> [Work instructions]:
A: Name every form of big government that the column on small government sets off with a dash in its list.
B: Please state what legislation the U.S. House passed on Friday, according to the column on small government.
C: Resume the column on small government after its last sentence.

━━━━━ Given passage

I don't know the 17th-century conditions that caused British Prime Minister Benjamin Disraeli to describe the conservative government as "organized hypocrisy." I do know what it means in the 21st century.
Friday the U.S. House passed legislation to prevent discrimination against people based on sexual orientation. The bill is DOA in the Senate, though, where Associated Press said Republicans denounced it as "government overreach."
Yes: the best government governs least. Reagan-Goldwater stuff, you know.
One could grant this to today's Republicans if they in any way adhered to the bromide for all things.
As small-government words were being mouthed in the nation's capital, Republicans in several states were adopting government policy that could not be bigger and more intrusive: state monitoring of wombs.
So-called conservatives say they embrace small government, but that's not true. The biggest forms of big government are their passions:
Prisons -- That's big government, even if specious for-profit contractors cut as many corners as they can.
Drug policies -- Throwing the book at people for victimless offenses like pot possession is big government at its most vainglorious and costly.
War -- No big-government endeavor is bigger. Add the tools for waging it – in our case a military bigger than those of the next seven countries combined.
However, in scope and audacity, no big-government quest can match the newly revved war on reproductive rights.

━━━━━━━━━━
━━━━━ Data excerpts

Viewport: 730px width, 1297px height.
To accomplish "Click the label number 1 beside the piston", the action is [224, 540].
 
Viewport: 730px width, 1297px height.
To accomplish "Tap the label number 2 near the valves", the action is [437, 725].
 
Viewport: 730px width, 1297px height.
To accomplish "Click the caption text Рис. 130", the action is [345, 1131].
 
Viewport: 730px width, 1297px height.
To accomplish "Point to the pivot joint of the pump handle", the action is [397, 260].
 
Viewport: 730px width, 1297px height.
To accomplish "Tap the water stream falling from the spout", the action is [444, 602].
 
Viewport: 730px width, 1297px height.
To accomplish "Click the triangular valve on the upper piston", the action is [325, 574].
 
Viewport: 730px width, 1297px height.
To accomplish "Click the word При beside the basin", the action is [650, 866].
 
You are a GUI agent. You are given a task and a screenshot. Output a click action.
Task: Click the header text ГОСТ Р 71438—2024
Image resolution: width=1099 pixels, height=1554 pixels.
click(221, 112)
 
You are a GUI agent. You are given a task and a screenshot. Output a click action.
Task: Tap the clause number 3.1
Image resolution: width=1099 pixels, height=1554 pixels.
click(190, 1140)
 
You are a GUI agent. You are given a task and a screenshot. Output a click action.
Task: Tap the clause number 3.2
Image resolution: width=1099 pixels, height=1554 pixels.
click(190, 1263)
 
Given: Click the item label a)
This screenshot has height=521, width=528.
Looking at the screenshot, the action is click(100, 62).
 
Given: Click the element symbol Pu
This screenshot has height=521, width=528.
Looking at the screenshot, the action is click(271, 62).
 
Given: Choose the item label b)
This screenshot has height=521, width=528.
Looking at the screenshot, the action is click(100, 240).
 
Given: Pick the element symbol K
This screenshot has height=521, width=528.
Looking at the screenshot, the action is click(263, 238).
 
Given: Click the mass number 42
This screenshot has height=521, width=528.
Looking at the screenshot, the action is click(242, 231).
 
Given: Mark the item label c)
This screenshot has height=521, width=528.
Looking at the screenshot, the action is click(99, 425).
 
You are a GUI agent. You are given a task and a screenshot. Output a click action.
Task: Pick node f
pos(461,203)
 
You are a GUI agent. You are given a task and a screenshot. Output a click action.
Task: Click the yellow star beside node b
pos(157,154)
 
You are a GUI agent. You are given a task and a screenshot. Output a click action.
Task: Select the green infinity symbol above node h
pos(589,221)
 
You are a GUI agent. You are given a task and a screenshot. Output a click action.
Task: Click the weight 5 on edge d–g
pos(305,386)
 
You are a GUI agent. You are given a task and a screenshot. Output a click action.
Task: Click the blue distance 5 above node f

━━━━━━━━━━

> [Responses for each task]:
A: Prisons, drug policies, war

B: Legislation to prevent discrimination against people based on sexual orientation.

C:
Clothed in verbal drapery like "respect for life" (war being a fertile field for propaganda), call this what it is: the move toward state-ordered gestation.
State-ordered in Alabama: whether the pregnancy results from rape or incest; whether the victim is 12 or a mentally disabled 36.
Should these new restrictions on a woman's decision to carry a baby get the go-ahead from the Supreme Court, which decided more than 40 years ago that "unduly restrictive state regulation of abortion is unconstitutional," we await the first inquests into a miscarriage suspected as being self-induced.
Alabama will then lead the nation into a new era of jurisprudence when it establishes its system of unwanted pregnancy courts.
Don't laugh. States like Georgia would put themselves in similar legal straits with laws banning abortion except in cases of rape and incest.
We would await the first trial in Georgia in which a 14-year-old victim tries to convince the court that the 23-year-old she fantasized to be a provider actually was a predator.
It's hard enough for rape and incest victims to come forward to press charges anyway. Under said situations, a so-called rape-incest exception is simple cruelty by "pro-life" know-nothings.
Not to suggest any more work for these busy reproductive-totalitarian states and those contemplating the same, but Sen. Kamala Harris had a good question for then-Supreme Court nominee Brett Kavanaugh.
Did he know, she asked, of any laws "the government has any power to make over the male body?"
Excellent question in a country in which a tiny bit more than half of the populace is female. What is your answer, Alabama?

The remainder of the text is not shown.